This Pulumi program performs the following steps:

1. It declares the labels for the pods as a dictionary, which is used to associate the deployment with the HPA.
2. It creates a Kubernetes `Deployment`, which describes the desired state of the inference service. This includes the number of replicas, pod template (including container images and other settings).
3. It then creates a `HorizontalPodAutoscaler`, which targets the deployment created in step 2. The HPA is configured to maintain an average CPU utilization across all pods of 50%. It will scale the number of replicas between 1 and 10 based on that target.

To deploy this on a Kubernetes cluster with the Pulumi CLI, ensure that you’ve got Pulumi installed and correctly configured to access your Kubernetes cluster. Also, ensure you have the Pulumi Python SDK installed. Save this code in a `__main__.py` file, and run `pulumi up` to deploy your changes. The deployment's name is exported at the end of the program, which can be helpful to query or update it outside of Pulumi.

To make this work, your Kubernetes cluster must have the Metrics Server deployed so that the HPA can retrieve metrics to make scaling decisions. If it's not already installed, you can install it using Pulumi or other methods, like Helm charts. The Horizontal Pod Autoscaler will adjust the number of pod replicas based on the CPU usage observed by the Metrics Server.

◆ PROVIDED INFORMATION ◆
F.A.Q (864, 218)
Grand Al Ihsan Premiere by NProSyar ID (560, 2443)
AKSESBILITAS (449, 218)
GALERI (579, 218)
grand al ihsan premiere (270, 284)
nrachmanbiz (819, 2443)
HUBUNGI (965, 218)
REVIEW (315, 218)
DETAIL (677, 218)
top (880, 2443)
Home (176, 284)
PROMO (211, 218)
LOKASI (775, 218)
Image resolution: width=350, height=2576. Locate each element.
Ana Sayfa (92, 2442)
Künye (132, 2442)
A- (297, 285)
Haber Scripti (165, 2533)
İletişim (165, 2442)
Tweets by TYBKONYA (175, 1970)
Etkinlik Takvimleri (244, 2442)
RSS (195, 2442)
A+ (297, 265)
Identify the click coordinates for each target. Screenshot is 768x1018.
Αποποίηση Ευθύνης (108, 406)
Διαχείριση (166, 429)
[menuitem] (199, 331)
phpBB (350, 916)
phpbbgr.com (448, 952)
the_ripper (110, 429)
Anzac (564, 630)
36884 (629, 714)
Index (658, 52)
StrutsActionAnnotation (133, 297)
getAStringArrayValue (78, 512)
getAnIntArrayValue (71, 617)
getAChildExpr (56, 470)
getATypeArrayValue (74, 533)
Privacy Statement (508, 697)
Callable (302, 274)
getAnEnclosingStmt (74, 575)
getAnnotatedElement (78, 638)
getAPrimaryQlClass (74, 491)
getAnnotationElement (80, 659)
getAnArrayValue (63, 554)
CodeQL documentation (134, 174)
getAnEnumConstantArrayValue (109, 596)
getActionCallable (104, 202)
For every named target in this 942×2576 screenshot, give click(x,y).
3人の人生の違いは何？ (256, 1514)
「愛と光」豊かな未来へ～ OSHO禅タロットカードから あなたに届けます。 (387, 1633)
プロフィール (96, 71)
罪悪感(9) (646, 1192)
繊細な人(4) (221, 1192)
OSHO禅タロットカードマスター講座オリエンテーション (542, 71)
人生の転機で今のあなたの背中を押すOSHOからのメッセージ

◆ CHALLENGES ◆
**a.** List every term that the Pulumi autoscaling text sets in code formatting.
**b.** Please reproduce the Pulumi autoscaling text between "2. It creates" and "on that target.", inclusive.

◆ SOLVED TASKS ◆
**a.**
- `Deployment`
- `HorizontalPodAutoscaler`
- `__main__.py`
- `pulumi up`

**b.**
2. It creates a Kubernetes `Deployment`, which describes the desired state of the inference service. This includes the number of replicas, pod template (including container images and other settings).
3. It then creates a `HorizontalPodAutoscaler`, which targets the deployment created in step 2. The HPA is configured to maintain an average CPU utilization across all pods of 50%. It will scale the number of replicas between 1 and 10 based on that target.